Вот интересно, почему это мозг всегда с удовольствием выдумывает матерные стишки или глупые каламбуры, а стоит озадачить его каким-нибудь действительно интересным вопросом… Или же это – лукавство, и действительно интересны мне именно эти глупости и матерные стишки?

Пришла Алина. Она подошла ко мне сзади, нежно обняла и поцеловала в шею.

– Я соскучилась, – прошептала она.

Я развернулся на стуле, и она села ко мне на колени. Мы страстно поцеловались, потом еще и еще…

Потом я немного отодвинул голову от ее лица. Глаза Алины лучились любовью, нежностью и счастьем. И ни намека на то, что она совсем недавно рисковала своей жизнью, чтобы сдать меня куратору и его подопечным. Меня восхищала, удивляла и пугала ее доведенная до совершенства способность лгать. Глядя в ее влюбленные честные глаза, я понял, что не могу быть уверен хоть в чем-то с этой женщиной, и даже ее переживания, когда меня вызывал куратор, вполне могли оказаться элементом игры, как и вся наша любовь… ее любовь.

А вот я нихрена не умею ни врать, ни претворяться. По крайней мере Алина меня раскусила сразу.

– Что с тобой? – настороженно спросила она и внимательно, словно впервые только увидев, посмотрела на меня.

– Ничего, – ответил я.

– Ты какой-то не такой… другой.

– Все нормально, – я попытался ее поцеловать, но она отстранилась.

– Можешь ничего мне не говорить, но не забывай, что я тебя насквозь вижу.

– Запарился я. Хочу бросить все и умотать в отпуск недели на две. Ты не представляешь, как меня все достало!

– Еще как представляю, – грустно прошептала она.

– Тогда, может, бросим все и мотанем куда-нибудь?..

– Куда?

– Куда угодно, лишь бы подальше от всех этих компьютеров, клиентов и вообще людей.

– Пожалуй, отпуск я смогу нам устроить, – решила Алина.

Похоже, мое объяснение было принято, хотя разве мог я быть хоть в чем-то с ней уверенным?

Алина ласкала меня, все сильнее распаляясь с каждым поцелуем, каждым прикосновением, мне же было тошно до слез. Я хотел схватиться руками за голову и орать белугой в белый свет, проклиная всех тех уродов, которые сумели таки если не разрушить, то расколоть наши отношения. Я чувствовал… на высшем, энергетическом плане мы стали с Алиной единым целым, единым существом, и эти паскуды разрывали теперь нас на две части, не позаботившись дать обезболивающего, не говоря уже…

А я не хотел… я совсем не хотел расставаться с любовью, не хотел относиться к Алине, как к минному полю, не хотел…

Я был не в силах изменить ситуацию, не в силах все позабыть и начать с нуля, не в силах…

Но наблюдать, опустив руки, за тем, как гибнет самое ценное, что когда-либо было в моей жизни, я тоже не хотел. Отчаяние требовало действия, и я бросился в любовь, как Каренина под свой поезд.

Я набросился на Алину прямо там, на полу кабинета, прямо на наскоро снятой одежде. Я любил ее так, как будто для меня это было вопросом жизни и смерти. Хотя, почему как? Для меня тогда это действительно было вопросом жизни и смерти. Я, наверно, выглядел сумасшедшим, потому что Алина… Ее широко раскрытые от удивления глаза буквально превратились в два вопросительных знака.

А потом, когда я, рухнул рядом с ней на пол, хватая ртом воздух, она мне сказала:

– Сегодня ты еб меня так, как будто хотел сразу после убить…

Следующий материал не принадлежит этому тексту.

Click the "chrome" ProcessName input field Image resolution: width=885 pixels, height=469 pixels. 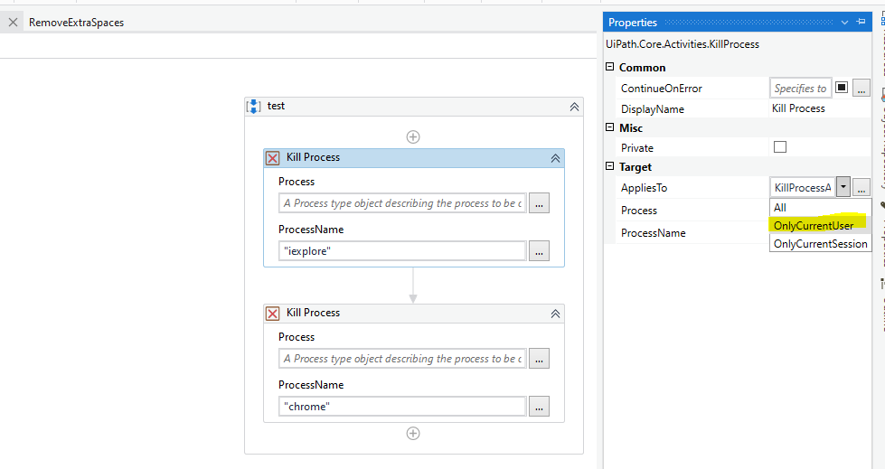click(402, 407)
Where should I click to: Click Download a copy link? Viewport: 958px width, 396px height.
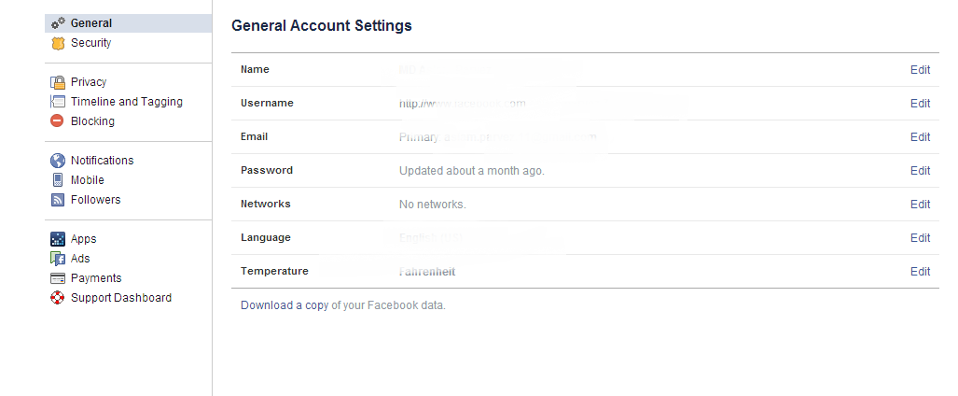tap(285, 305)
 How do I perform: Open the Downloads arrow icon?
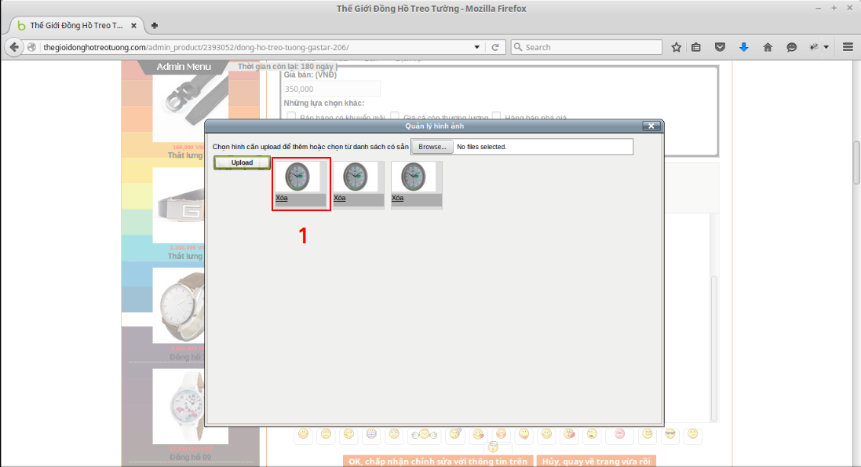(743, 47)
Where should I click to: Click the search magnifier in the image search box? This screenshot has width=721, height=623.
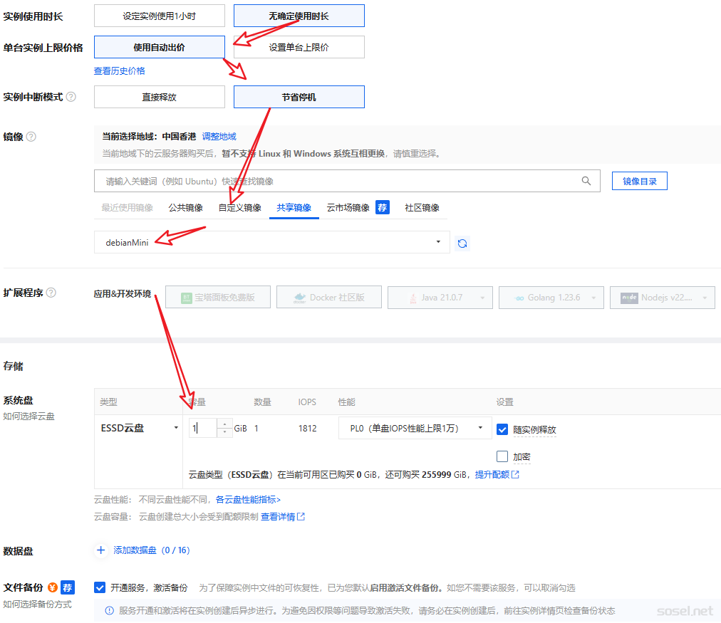586,181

– Боюсь тебя разочаровать, но таких планов у меня не было и нет, – ответил я, блаженно улыбаясь.

Выбранное моим отчаянием средство оказалось действенным. Я вновь чувствовал, что мы вместе, и от этого мне было так здорово, как никогда.

– Пойдем в душ, – предложила, вставая, Алина.

– Ты не представляешь, как я тебя люблю.

– Похоже, нам действительно нужен отпуск, – сказала она, посмотрев на меня изучающим взглядом, а потом чуть слышно добавила, – все будет хорошо. Я обещаю. Все будет хорошо…

Новая Глава

Всего за каких-то пару дней Алина умудрилась снять для нас великолепный дом в деревне в пятидесяти километрах от Ростова, куда мы и отправились уже на следующей неделе. Обошлось нам это удовольствие раза в полтора дороже, чем в среднем по району, но мы ни разу не пожалели о переплате.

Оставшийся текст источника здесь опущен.